Food Manufacturers might be forced to introduce new front-of-package labeling if the FDA gets its way. The FDA will be releasing new guidelines in early 2011 for food manufacturers to follow that are intended to give consumers more useful, uniform and clearer nutritional labeling. It seems that the FDA is attempting to combat the many front-of-package bursts that companies now use to tout benefit claims such as fiber and vitamins to name a few. One such independant program that attempted to help companies unify packaging claims is Smart Choices. The program, which has been adopted by some food companies, was developed due to a need for a single front-of-pack nutrition labeling program, one that U.S. food manufacturers and retailers could voluntarily adopt to promote informed food choices with the intent to help consumers construct better diets. With the FDA now taking the lead on this, Smart Choice has halted operations until the smoke clears on the FDA’s ruling.

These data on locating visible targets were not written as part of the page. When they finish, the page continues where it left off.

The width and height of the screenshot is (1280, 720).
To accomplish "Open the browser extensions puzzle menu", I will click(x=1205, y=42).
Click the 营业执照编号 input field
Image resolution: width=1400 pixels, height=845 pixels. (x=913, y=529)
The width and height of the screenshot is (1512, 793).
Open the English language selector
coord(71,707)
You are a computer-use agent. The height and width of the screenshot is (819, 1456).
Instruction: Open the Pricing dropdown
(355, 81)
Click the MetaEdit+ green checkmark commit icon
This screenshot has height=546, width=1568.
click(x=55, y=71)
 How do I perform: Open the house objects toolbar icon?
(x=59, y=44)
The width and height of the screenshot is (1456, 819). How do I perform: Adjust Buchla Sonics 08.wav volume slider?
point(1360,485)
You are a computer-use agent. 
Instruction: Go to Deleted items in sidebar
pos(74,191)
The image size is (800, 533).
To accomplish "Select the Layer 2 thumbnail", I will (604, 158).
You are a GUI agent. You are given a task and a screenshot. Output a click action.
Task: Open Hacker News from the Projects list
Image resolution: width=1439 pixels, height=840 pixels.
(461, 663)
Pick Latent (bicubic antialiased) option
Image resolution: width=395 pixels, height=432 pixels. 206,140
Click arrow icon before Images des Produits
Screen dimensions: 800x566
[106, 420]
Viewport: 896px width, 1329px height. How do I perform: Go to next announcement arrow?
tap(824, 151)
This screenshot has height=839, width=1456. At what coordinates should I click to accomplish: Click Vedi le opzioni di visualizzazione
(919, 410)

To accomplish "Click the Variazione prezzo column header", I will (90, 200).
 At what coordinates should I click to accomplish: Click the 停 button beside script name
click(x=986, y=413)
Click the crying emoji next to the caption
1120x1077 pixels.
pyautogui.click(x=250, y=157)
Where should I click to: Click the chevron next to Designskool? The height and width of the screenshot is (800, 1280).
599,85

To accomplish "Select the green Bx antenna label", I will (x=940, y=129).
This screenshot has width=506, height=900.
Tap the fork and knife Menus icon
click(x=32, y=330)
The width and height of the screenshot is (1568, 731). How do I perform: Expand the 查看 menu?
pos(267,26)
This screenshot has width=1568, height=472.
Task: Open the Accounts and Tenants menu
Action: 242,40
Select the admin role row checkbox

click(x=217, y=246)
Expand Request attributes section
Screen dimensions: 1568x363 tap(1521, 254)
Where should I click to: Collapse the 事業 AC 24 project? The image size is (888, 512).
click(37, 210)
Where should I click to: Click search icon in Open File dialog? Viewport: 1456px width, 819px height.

This creates an interesting conundrum for both consumers and food companies. For consumers, how much information is too much? Do we need to know that our junk food has junk in it? When food companies have to label their products similar to cigarettes (This product is not good for you) will they begin to create healthier offerings? Will consumers want them too?
Dr. Margaret A. Hamburg, the FDA commissioner, said that under the changes being discussed, putting nutrition information on the front of packages would be voluntary. She often references a package-front labeling program in Britain that uses red, yellow or green dots — like traffic signals — to indicate the relative amounts of important ingredients.
Package Designers spend all of their time trying to present the most appealing image to the public. Perhaps a new, more uniformed approach will eliminate the often atrociously ugly “burst” barnacles that seem to grow on packaging with every brand manager’s new request. But a traffic signal? Hmmm, it will be interesting to see how they incorporate these new guidelines at the shelf. I think the current nutritional labeling system is a pretty decent place for the consumer to get useful information, and they are already used to it. What do you think?